— WORK INSTRUCTION —
Once the line with "Instruction: Expand the 保护文档 options chevron" is found in the entries below, repeat it and each following line exactly, up to and including the line with "Given: Click the add symbol plus icon". Add no other lines.

===== INPUT

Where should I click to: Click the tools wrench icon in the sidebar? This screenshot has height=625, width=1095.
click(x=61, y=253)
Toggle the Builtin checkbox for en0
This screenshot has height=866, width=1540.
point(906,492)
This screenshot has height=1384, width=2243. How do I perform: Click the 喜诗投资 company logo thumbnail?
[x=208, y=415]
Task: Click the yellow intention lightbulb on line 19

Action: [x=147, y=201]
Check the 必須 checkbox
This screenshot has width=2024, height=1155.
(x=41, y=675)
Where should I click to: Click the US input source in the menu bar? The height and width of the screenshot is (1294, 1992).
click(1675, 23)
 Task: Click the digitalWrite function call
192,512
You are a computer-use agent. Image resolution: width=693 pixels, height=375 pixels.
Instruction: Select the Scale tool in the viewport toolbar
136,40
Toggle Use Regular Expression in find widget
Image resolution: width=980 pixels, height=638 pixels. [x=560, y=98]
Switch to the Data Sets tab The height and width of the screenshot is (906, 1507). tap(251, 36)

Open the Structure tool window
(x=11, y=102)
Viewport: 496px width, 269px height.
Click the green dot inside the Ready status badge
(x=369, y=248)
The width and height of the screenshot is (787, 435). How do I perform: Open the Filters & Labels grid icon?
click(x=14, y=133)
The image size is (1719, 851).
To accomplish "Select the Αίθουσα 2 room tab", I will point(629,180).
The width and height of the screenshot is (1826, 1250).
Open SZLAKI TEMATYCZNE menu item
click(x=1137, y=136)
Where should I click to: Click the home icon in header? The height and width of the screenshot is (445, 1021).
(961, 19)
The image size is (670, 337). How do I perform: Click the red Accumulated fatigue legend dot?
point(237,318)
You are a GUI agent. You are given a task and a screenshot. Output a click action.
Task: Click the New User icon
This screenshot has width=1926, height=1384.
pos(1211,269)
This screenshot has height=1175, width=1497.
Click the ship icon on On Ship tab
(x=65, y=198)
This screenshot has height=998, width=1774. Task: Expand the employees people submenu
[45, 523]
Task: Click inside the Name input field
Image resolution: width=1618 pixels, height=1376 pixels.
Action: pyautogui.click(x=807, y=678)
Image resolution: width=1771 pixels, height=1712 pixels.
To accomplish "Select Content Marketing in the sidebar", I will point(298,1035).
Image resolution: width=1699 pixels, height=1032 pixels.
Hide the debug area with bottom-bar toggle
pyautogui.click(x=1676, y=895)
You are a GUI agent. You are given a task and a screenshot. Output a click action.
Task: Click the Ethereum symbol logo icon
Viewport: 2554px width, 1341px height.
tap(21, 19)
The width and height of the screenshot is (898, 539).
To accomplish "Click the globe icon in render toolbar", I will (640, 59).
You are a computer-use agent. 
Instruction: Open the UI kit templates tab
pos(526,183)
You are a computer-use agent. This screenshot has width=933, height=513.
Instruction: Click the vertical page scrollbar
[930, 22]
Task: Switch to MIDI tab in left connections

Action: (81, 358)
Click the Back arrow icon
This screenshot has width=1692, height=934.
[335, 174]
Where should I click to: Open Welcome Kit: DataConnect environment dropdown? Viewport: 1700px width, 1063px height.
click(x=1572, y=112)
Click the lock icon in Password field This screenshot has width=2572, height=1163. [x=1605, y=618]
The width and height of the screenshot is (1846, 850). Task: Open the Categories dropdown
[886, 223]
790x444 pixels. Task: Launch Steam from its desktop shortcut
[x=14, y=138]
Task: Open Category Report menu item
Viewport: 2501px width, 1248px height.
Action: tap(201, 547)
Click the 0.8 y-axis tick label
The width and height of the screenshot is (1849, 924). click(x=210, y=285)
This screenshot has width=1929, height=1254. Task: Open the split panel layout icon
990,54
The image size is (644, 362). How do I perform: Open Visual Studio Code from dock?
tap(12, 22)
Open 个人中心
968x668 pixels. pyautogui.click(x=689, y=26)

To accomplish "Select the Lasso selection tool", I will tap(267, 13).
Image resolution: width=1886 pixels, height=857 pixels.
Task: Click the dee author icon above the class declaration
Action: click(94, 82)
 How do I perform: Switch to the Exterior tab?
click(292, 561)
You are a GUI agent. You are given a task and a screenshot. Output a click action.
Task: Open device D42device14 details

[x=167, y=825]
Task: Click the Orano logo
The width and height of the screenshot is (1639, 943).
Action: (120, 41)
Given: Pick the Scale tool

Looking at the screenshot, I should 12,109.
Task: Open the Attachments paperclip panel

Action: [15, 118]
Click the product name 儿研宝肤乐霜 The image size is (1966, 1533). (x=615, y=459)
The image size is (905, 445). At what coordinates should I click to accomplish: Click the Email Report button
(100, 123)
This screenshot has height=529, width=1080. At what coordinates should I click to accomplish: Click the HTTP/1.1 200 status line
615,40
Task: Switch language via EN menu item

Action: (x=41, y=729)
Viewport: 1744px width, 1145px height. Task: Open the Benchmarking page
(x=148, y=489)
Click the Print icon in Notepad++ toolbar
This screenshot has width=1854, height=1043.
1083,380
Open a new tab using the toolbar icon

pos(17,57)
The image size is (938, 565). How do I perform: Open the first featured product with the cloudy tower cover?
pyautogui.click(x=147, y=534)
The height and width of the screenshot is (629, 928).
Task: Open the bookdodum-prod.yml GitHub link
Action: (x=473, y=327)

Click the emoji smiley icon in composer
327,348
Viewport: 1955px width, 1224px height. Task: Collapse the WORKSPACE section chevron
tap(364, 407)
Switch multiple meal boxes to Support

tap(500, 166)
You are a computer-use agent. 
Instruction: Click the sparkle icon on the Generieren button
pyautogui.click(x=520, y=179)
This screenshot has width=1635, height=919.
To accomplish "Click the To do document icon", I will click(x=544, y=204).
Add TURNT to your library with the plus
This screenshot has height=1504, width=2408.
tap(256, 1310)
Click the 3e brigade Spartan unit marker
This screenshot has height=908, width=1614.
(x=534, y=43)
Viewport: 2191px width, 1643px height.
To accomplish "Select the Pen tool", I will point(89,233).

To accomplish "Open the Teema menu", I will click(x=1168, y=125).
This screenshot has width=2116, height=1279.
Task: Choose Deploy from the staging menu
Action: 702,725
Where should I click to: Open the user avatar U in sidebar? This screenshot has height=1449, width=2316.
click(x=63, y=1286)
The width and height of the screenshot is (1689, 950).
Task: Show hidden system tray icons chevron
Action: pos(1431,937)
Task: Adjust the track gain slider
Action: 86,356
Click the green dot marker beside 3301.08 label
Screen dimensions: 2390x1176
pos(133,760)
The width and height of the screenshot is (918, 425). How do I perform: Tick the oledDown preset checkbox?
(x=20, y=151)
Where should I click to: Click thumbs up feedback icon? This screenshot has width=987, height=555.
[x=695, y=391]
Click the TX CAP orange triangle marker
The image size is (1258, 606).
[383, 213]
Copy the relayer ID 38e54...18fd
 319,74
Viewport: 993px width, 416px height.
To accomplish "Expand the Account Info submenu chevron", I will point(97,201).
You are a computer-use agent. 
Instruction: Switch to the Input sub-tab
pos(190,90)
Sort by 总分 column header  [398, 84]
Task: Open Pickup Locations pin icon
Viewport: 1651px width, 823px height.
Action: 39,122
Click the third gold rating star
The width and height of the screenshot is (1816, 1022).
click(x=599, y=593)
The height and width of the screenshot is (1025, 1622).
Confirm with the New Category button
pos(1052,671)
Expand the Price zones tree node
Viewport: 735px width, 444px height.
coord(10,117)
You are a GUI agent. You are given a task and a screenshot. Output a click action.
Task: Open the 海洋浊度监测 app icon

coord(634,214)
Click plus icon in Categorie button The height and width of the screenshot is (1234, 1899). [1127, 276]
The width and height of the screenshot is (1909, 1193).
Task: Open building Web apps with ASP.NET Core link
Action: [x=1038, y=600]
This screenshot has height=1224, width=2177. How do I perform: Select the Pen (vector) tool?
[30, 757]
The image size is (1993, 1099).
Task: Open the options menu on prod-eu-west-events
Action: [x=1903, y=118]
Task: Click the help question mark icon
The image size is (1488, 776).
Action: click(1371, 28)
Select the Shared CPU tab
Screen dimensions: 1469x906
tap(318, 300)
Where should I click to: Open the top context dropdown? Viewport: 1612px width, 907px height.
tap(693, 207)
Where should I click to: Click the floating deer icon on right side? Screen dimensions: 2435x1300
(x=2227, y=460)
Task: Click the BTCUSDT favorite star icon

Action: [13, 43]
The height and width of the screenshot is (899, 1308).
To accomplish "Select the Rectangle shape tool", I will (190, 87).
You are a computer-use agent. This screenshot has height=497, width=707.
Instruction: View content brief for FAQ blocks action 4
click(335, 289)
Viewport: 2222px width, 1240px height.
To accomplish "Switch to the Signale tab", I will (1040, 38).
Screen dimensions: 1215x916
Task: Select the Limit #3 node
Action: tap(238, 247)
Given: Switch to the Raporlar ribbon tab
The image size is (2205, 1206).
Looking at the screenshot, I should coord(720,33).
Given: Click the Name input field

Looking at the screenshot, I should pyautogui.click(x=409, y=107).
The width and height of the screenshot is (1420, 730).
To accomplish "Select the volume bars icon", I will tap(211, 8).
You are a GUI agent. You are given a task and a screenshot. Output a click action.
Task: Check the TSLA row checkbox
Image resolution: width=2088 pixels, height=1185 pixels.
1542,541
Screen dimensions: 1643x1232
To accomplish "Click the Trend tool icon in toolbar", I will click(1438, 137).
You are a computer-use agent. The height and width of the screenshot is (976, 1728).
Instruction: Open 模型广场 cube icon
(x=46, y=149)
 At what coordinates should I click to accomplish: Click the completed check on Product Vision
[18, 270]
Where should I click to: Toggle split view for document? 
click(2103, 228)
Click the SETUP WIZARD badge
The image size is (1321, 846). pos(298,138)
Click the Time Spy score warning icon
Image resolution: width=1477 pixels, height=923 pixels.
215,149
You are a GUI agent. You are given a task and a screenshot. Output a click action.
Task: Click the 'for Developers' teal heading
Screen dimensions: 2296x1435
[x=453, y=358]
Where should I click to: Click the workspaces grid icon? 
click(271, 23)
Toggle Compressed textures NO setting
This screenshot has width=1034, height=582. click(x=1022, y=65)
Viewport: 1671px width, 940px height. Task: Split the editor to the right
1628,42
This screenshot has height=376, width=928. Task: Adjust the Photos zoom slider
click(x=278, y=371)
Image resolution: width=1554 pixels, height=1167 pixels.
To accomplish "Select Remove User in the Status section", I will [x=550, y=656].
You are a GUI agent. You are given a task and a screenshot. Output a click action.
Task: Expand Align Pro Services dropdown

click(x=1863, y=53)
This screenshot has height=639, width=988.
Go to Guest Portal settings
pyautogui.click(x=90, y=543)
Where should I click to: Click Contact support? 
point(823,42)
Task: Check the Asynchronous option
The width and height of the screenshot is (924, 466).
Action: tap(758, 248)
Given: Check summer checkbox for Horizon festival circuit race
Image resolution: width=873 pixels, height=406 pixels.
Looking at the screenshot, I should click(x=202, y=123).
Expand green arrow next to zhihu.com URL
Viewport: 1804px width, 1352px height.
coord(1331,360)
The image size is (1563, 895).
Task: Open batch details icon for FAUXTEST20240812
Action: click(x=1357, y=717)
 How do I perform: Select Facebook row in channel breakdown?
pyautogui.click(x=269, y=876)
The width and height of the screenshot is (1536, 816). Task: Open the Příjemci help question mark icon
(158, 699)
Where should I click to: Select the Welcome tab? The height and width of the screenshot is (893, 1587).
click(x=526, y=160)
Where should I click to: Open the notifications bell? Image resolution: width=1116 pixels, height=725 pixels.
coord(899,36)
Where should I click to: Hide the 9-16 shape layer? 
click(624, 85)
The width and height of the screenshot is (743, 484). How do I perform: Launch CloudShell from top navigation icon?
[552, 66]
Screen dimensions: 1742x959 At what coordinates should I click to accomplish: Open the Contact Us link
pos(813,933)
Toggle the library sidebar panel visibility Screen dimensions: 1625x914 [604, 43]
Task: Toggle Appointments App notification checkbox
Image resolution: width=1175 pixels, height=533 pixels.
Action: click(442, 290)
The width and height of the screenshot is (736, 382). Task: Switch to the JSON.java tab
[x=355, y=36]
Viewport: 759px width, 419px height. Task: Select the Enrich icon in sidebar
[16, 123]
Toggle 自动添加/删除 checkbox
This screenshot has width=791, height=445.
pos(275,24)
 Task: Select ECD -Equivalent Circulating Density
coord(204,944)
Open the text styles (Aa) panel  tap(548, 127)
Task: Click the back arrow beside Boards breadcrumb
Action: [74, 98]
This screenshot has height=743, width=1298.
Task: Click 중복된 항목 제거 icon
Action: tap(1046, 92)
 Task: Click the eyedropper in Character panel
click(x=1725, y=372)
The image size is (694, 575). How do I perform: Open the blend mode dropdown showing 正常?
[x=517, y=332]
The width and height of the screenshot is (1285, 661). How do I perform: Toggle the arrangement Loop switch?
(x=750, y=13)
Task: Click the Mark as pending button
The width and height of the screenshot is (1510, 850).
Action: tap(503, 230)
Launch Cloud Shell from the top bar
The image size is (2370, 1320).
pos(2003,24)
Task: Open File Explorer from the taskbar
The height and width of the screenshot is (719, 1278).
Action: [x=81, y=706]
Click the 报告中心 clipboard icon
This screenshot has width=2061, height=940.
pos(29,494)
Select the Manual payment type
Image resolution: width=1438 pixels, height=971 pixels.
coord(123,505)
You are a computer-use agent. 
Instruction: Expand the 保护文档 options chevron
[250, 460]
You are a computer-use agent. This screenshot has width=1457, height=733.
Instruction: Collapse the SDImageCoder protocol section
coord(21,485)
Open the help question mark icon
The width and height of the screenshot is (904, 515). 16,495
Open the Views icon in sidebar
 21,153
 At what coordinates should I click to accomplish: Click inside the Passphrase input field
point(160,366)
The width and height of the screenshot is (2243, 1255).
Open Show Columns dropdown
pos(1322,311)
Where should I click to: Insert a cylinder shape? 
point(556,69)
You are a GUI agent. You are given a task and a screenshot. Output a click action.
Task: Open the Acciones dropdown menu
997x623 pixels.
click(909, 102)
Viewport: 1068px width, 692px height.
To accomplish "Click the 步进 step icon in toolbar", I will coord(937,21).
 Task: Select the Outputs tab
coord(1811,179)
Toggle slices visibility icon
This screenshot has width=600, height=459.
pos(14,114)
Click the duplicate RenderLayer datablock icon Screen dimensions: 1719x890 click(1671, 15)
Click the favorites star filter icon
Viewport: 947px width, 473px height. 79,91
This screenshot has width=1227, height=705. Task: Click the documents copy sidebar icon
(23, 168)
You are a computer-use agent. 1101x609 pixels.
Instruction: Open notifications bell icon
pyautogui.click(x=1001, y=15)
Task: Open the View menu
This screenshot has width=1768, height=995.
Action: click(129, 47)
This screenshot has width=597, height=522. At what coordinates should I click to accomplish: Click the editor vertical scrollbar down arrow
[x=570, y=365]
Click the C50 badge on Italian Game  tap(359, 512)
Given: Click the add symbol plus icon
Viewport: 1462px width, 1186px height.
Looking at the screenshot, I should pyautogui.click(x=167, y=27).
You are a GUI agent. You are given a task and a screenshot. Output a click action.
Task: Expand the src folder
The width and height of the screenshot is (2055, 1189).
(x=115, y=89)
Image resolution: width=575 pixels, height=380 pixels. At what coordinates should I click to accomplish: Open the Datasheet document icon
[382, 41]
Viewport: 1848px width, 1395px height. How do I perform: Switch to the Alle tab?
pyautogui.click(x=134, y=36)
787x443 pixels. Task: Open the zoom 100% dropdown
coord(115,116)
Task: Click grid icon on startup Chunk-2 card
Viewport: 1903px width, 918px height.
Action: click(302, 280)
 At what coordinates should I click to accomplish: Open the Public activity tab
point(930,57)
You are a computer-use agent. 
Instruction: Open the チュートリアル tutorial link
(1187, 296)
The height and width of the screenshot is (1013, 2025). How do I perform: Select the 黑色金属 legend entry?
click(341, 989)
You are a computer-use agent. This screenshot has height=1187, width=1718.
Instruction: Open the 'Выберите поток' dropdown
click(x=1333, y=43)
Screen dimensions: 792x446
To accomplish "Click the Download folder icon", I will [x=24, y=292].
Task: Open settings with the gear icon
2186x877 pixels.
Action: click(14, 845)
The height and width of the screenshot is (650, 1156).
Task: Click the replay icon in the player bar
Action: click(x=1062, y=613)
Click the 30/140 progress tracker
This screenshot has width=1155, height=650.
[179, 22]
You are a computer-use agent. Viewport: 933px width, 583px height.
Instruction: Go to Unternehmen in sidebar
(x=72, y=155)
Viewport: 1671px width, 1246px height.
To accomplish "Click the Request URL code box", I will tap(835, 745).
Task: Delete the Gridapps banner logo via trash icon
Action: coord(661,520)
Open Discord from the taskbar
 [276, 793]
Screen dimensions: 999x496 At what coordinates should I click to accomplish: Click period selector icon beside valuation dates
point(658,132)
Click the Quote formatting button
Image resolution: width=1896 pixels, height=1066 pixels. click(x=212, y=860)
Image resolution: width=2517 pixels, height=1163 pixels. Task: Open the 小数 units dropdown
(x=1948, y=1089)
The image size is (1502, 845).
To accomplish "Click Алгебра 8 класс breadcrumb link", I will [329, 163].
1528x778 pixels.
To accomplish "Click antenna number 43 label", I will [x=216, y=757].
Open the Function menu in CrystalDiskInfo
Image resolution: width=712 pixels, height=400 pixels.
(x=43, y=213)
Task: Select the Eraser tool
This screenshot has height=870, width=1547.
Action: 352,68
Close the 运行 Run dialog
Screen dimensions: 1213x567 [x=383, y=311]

==========

— THE ANSWER —
Instruction: Expand the 保护文档 options chevron
[250, 460]
You are a computer-use agent. This screenshot has width=1457, height=733.
Instruction: Collapse the SDImageCoder protocol section
coord(21,485)
Open the help question mark icon
The width and height of the screenshot is (904, 515). 16,495
Open the Views icon in sidebar
 21,153
 At what coordinates should I click to accomplish: Click inside the Passphrase input field
point(160,366)
The width and height of the screenshot is (2243, 1255).
Open Show Columns dropdown
pos(1322,311)
Where should I click to: Insert a cylinder shape? 
point(556,69)
You are a GUI agent. You are given a task and a screenshot. Output a click action.
Task: Open the Acciones dropdown menu
997x623 pixels.
click(909, 102)
Viewport: 1068px width, 692px height.
To accomplish "Click the 步进 step icon in toolbar", I will coord(937,21).
 Task: Select the Outputs tab
coord(1811,179)
Toggle slices visibility icon
This screenshot has width=600, height=459.
pos(14,114)
Click the duplicate RenderLayer datablock icon Screen dimensions: 1719x890 click(1671, 15)
Click the favorites star filter icon
Viewport: 947px width, 473px height. 79,91
This screenshot has width=1227, height=705. Task: Click the documents copy sidebar icon
(23, 168)
You are a computer-use agent. 1101x609 pixels.
Instruction: Open notifications bell icon
pyautogui.click(x=1001, y=15)
Task: Open the View menu
This screenshot has width=1768, height=995.
Action: click(129, 47)
This screenshot has width=597, height=522. At what coordinates should I click to accomplish: Click the editor vertical scrollbar down arrow
[x=570, y=365]
Click the C50 badge on Italian Game  tap(359, 512)
Given: Click the add symbol plus icon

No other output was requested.